Kondisi ayah dan ibu yang semakin tua membutuhkan perawatan. Di sinilah kami baru
melihat kontribusi Kak Ita yang begitu besar, yang justru tidak bisa dilakukan oleh anak-anak
orang tuaku yang terhitung sukses. Kami semua nyaris tidak memiliki waktu untuk merawat
ayah dan ibu. Di saat-saat seperti itulah, kami baru merasakan peran Kak Ita yang begitu
besar. Dengan sigap dan ikhlas ia menggantikan posisi kami semua. Penuh bakti dan
ketulusan ia habiskan hari-harinya untuk untuk merawat ayah dan ibu. Keputusan Kak Ita
untuk tidak berkarir ternyata membawa hikmah tersendiri.
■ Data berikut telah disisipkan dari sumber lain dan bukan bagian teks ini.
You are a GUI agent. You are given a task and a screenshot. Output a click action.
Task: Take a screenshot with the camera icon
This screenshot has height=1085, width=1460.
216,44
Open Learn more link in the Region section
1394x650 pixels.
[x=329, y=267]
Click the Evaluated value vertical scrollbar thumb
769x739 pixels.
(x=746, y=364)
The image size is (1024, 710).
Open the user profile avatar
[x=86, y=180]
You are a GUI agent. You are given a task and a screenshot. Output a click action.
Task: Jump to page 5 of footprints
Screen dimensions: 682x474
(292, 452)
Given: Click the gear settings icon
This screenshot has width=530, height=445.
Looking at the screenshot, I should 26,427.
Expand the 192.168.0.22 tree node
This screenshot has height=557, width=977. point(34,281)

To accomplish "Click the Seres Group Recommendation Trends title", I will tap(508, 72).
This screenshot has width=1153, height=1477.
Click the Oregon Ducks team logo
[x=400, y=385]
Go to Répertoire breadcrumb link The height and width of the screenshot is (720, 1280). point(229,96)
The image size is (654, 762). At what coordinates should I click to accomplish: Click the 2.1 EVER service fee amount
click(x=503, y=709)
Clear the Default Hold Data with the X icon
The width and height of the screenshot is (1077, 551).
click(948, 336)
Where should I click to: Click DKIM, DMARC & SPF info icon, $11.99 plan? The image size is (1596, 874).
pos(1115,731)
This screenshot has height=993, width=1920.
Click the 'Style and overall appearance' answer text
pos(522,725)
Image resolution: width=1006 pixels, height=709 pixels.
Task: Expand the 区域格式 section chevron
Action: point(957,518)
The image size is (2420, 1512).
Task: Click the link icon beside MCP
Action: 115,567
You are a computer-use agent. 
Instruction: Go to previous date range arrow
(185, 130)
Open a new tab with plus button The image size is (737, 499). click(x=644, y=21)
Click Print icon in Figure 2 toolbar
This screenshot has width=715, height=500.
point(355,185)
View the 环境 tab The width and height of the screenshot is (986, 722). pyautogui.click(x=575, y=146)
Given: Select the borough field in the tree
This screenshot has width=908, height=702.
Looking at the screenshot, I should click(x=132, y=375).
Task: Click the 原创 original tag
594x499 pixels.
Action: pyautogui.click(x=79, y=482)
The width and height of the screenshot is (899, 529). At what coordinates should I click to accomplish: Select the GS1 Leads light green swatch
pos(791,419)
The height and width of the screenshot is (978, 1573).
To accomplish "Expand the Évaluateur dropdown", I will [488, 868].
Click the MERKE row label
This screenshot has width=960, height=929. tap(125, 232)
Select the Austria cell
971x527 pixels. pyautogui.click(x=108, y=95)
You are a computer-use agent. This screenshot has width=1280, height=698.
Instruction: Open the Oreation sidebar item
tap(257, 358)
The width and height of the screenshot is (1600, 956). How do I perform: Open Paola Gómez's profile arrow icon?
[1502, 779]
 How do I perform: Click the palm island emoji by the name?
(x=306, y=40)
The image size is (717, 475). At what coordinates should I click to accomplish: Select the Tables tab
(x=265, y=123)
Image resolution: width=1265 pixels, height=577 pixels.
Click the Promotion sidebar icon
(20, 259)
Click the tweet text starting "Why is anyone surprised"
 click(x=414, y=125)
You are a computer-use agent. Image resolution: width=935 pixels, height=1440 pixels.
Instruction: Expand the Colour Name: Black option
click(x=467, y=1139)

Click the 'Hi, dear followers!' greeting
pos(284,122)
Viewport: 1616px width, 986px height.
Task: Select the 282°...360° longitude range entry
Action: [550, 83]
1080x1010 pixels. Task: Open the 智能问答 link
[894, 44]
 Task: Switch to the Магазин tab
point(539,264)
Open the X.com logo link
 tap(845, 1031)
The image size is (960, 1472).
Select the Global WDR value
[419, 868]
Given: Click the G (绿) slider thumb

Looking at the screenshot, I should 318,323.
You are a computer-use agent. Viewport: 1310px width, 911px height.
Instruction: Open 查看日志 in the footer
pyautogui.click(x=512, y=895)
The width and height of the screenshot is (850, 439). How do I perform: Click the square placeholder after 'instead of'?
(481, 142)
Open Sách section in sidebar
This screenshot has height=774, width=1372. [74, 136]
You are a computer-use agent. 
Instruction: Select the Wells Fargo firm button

Sampai-sampai kakak tertua
sempat nyeletuk,”Untung saja kamu tidak sibuk bekerja.” April 2007 lalu ayah wafat di
usianya yang ke-80. Empat hari sebelum meninggal kondisi ayah sangat parah.
Selama itu, Kak Italah yang mendampingi dan merawat beliau. Aku sangat bersyukur
memiliki seorang kakak yang sangat berbakti pada orang tua. Dalam hati aku merasa iri
karena Kak Ita punya kesempatan lebih besar untuk berbakti pada ayah dan ibu dibandingkan
kami. Apalagi aku sering mendengarkan fatwa ulama yang mengatakan bahwa bila kita
merawat dan mengasihi orang tua kita yang telah renta hingga tiba saatnya mereka kembali
pada Tuhan, pahalanya sangat besar. Kini Kak Ita merawat ibu yang juga mulai sakit-sakitan.
Akhirnya kusadari, ternyata kebanggaan pada karir dan harta yang melimpah, tidak ada
artinya tanpa bakti kepada orang tua. Aku yakin sekali, bahwa di ujung usia, ayah telah
menyadari hal itu dan bersyukur karena memiliki anak seperti Kak Ita. Terima kasih Kak, kau
telah membukakan mataku tentang pentingnya berbakti kepada orangtua.